* Problem to work on:
Show every line from the listing below that contains the word "page", copying each line in full.

* Records provided:
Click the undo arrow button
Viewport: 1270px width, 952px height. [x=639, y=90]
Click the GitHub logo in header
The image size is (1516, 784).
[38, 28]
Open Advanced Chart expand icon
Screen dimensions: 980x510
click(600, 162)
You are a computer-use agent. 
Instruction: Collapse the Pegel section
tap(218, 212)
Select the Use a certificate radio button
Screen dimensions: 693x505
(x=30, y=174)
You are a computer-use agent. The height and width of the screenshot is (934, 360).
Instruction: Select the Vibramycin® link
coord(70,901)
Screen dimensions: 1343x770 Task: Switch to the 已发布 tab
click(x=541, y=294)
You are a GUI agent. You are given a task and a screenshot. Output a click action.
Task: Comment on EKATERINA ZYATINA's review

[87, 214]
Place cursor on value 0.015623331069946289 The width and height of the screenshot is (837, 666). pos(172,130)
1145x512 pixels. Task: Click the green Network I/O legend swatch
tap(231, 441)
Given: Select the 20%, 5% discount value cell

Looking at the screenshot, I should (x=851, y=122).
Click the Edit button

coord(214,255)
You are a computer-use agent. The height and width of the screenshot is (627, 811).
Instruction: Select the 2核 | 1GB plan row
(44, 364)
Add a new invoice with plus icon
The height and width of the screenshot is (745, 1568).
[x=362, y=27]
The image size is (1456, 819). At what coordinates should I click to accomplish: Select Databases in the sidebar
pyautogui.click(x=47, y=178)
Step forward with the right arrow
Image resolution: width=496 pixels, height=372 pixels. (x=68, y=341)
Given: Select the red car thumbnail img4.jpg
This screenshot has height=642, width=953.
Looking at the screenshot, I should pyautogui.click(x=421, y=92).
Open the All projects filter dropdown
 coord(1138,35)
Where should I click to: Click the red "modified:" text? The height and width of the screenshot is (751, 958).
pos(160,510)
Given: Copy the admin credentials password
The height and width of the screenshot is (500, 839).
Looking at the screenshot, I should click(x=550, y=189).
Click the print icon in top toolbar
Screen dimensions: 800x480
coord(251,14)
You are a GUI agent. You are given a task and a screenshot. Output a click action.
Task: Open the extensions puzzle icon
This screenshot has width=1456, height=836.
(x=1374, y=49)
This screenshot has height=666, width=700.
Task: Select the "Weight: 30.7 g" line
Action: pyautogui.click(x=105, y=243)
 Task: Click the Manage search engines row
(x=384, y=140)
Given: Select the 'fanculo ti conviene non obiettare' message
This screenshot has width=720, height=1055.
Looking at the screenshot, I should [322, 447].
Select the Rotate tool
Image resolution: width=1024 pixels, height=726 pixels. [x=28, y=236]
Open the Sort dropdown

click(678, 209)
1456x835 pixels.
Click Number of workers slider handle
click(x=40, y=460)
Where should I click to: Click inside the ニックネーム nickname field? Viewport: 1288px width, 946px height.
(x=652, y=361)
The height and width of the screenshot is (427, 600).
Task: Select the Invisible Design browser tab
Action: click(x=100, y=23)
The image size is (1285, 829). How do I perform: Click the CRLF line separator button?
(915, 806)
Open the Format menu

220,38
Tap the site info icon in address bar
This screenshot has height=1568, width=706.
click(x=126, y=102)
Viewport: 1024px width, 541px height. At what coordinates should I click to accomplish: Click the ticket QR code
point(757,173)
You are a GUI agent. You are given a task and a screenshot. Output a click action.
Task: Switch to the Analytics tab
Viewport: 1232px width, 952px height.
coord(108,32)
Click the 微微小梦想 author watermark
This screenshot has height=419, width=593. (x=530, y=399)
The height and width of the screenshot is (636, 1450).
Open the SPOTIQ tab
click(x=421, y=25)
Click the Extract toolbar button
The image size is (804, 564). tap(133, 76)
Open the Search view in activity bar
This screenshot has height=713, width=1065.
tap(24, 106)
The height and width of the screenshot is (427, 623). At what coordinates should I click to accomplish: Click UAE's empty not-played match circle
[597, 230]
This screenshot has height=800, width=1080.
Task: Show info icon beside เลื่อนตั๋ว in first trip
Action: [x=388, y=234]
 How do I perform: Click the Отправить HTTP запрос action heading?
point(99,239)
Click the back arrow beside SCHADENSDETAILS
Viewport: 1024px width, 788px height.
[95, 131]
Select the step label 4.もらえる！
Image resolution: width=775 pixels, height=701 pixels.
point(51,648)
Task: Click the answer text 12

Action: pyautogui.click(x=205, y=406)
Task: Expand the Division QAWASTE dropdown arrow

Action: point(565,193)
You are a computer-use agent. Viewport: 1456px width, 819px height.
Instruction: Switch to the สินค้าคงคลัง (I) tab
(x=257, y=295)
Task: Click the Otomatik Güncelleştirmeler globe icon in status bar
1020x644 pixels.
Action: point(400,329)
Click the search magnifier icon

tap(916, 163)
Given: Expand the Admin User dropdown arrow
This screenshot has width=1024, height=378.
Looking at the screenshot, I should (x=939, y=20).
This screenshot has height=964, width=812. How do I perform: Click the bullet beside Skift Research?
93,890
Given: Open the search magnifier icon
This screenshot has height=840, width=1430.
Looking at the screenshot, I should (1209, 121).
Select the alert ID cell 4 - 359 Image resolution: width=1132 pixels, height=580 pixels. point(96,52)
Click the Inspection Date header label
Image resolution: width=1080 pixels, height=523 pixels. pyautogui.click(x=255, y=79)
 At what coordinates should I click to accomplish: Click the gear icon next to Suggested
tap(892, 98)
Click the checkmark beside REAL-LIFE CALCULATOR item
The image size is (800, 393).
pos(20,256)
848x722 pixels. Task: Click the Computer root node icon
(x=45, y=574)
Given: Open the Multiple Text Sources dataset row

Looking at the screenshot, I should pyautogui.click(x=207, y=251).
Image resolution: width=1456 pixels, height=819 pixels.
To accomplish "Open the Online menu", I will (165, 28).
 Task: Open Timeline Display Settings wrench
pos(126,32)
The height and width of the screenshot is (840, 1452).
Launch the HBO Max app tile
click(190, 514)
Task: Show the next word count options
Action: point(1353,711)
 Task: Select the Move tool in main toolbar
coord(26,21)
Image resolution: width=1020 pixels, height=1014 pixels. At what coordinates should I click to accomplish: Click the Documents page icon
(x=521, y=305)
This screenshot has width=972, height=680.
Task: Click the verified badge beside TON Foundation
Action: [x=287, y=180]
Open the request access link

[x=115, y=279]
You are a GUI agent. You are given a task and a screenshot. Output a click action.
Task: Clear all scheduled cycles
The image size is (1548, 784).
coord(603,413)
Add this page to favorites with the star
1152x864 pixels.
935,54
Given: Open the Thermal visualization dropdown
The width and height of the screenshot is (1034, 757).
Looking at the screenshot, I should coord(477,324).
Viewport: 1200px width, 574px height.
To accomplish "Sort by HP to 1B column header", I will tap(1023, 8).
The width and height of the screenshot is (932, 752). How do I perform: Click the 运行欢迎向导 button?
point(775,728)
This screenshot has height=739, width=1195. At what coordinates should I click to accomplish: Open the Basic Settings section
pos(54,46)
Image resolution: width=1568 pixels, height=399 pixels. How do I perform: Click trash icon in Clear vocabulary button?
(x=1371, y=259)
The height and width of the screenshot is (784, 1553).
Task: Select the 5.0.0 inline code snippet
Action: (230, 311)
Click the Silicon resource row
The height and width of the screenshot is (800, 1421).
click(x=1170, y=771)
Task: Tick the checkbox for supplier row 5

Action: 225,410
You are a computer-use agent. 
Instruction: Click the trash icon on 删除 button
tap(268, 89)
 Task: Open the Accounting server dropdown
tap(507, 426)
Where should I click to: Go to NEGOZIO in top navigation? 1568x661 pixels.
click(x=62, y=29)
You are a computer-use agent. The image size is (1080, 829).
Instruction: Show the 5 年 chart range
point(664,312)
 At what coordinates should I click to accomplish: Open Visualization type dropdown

* Response:
Image resolution: width=1020 pixels, height=1014 pixels. At what coordinates should I click to accomplish: Click the Documents page icon
Add this page to favorites with the star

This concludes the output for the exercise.